La maggior diffusione del cancro in questi Paesi è il riflesso di 3 fattori. Innanzitutto l’aumento della sopravvivenza: grazie anche alla diffusione dei programmi di vaccinazione, l’aspettativa di vita si è allungata e si aggira intorno ai 60 anni. In secondo luogo, l’adozione di uno stile di vita occidentale – pensiamo alla diffusione del fumo di sigaretta – che porta ad una maggiore incidenza di cancro del polmone, della mammella, del colon. Infine, ma non ultimo, la situazione di povertà cui sono legati alcuni tipi di tumori (cervice uterina, fegato, esofago). In Paesi in cui, a tutto ciò, si sommano l’assenza assoluta di prevenzione e la mancanza di terapie fondamentali come la radioterapia, il risultato non può che essere un disastro umanitario annunciato.

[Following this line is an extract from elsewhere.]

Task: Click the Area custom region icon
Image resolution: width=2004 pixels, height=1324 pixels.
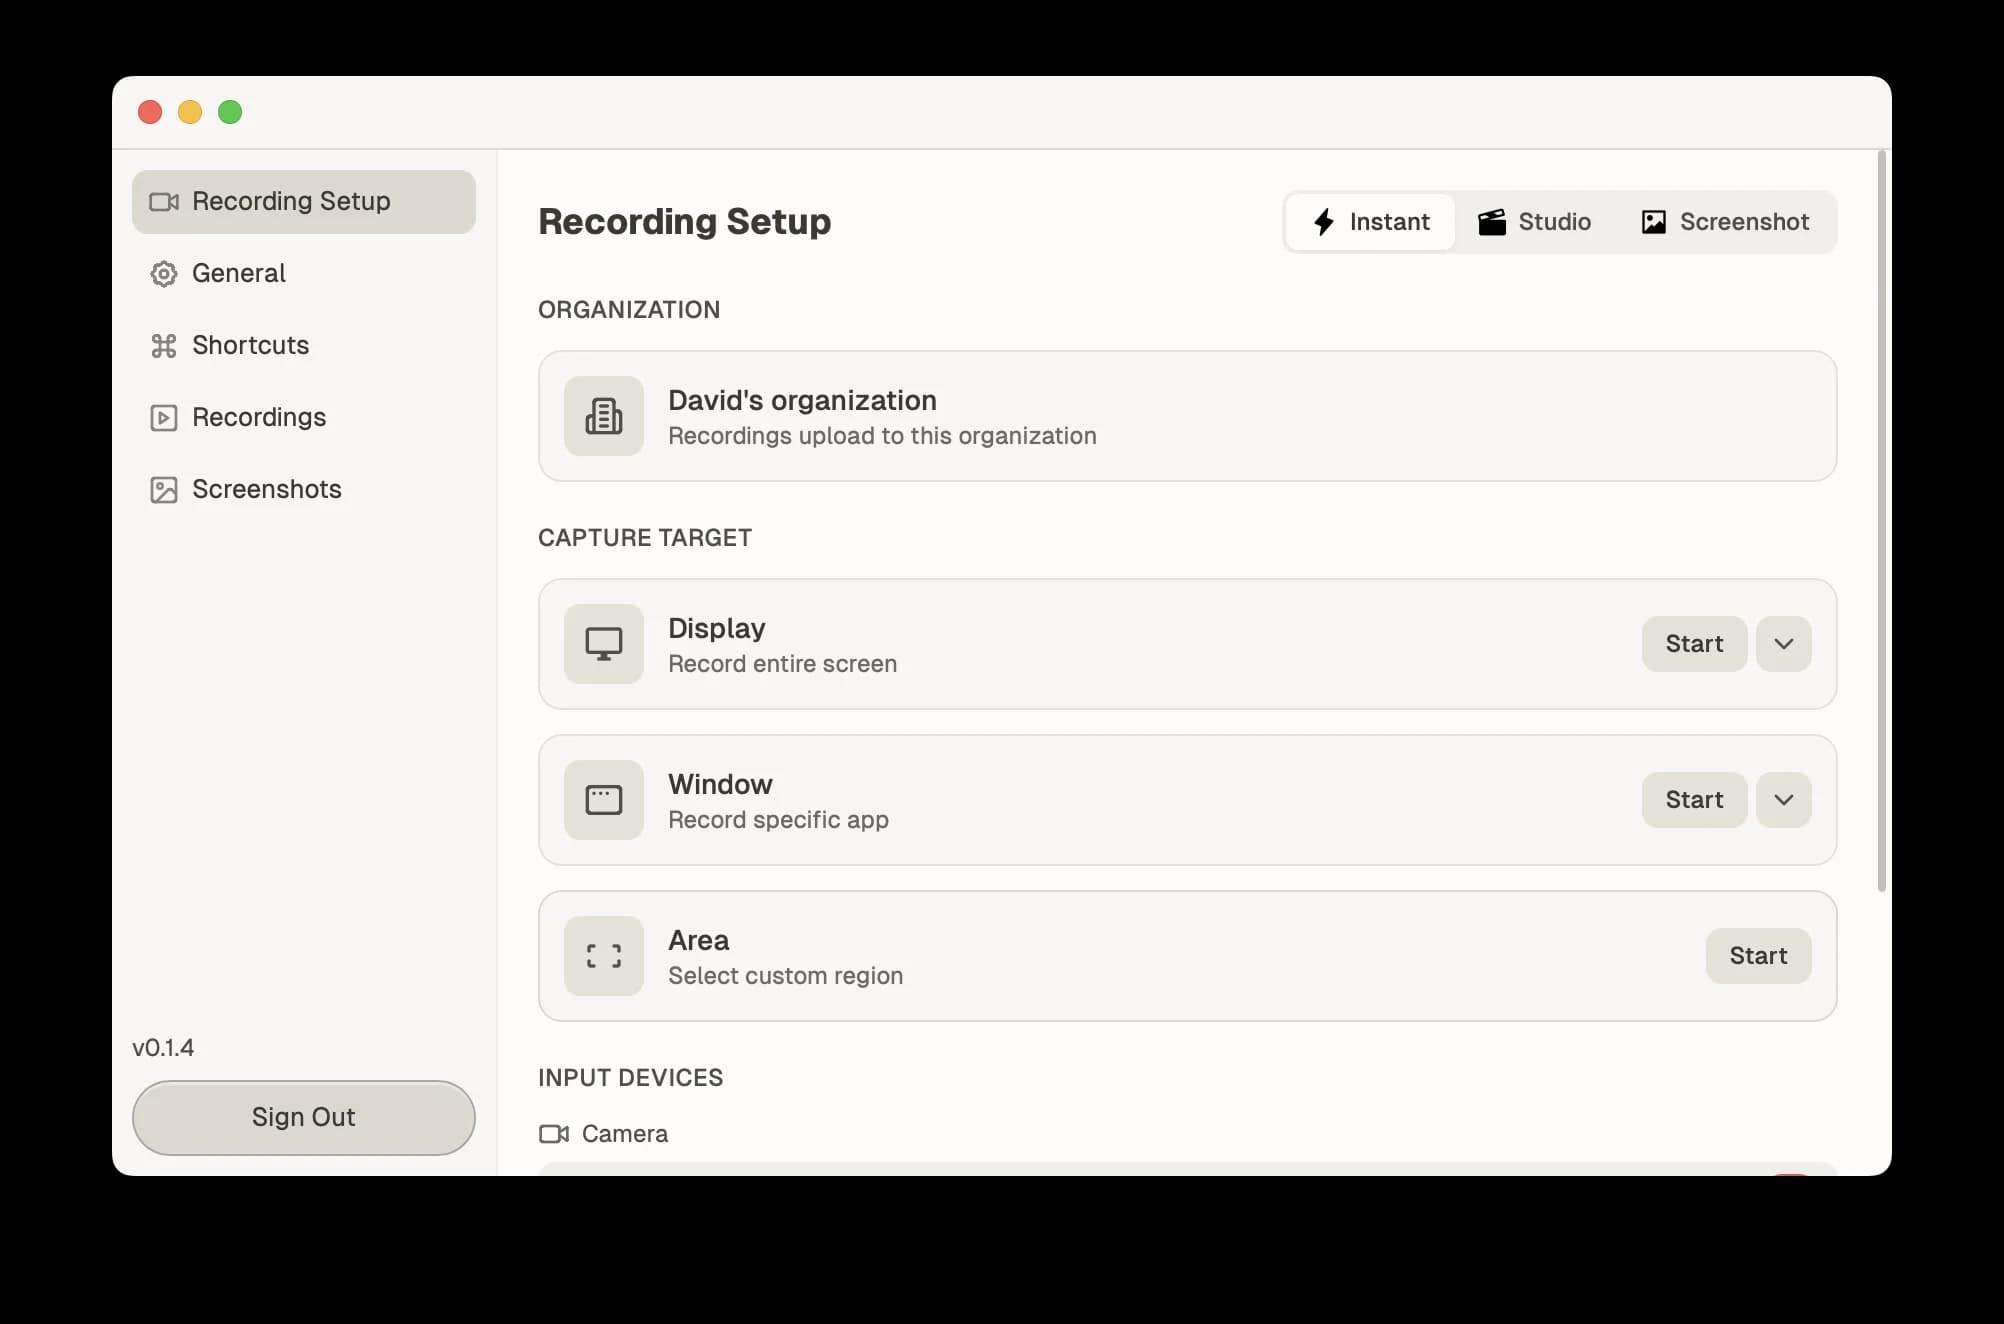Action: click(603, 956)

Proviamo a tradurre tutto questo in termini di sopravvivenza: un bimbo affetto da leucemia, in Italia ha una speranza di guarigione almeno dell’85%. In un Paese m via di sviluppo, la percentuale scende sotto il 20. Se consideriamo il cancro della mammella, le donne vive a 5 anni dalla diagnosi sono oltre il 75% nei Paesi ricchi, meno del 25% in Africa.

Che cosa possiamo fare per migliorare la situazione? Innanzitutto diffondere a livello globale i vaccini anticancro, in grado di prevenire due grandi killer come l’Hpv, responsabile del cancro della cervice uterina, e l’epatite B. Nei Paesi poveri, il bisogno è massimo.

Poi, sostenere le tante iniziative attive a favore di questi Paesi che prevedono aiuti individuali, per la ricerca e per la formazione di personale medico e paramedico. Iniziative in cui gli italiani sono spesso in prima linea. Penso a medici come Giuseppe Masera e Andrea Biondi, oncologi pediatri dell’Ospedale San Gerardo di Monza, che hanno cambiato lo scenario della cura delle leucemie in Nicaragua con il progetto La Mascota. E l’oncologo Franco Cavalli, da sempre impegnato su questo fronte. Ma penso anche ad ospedali come il Bambin Gesù di Roma, molto attivo in iniziative analoghe. E sono solo tre dei tanti esempi possibili.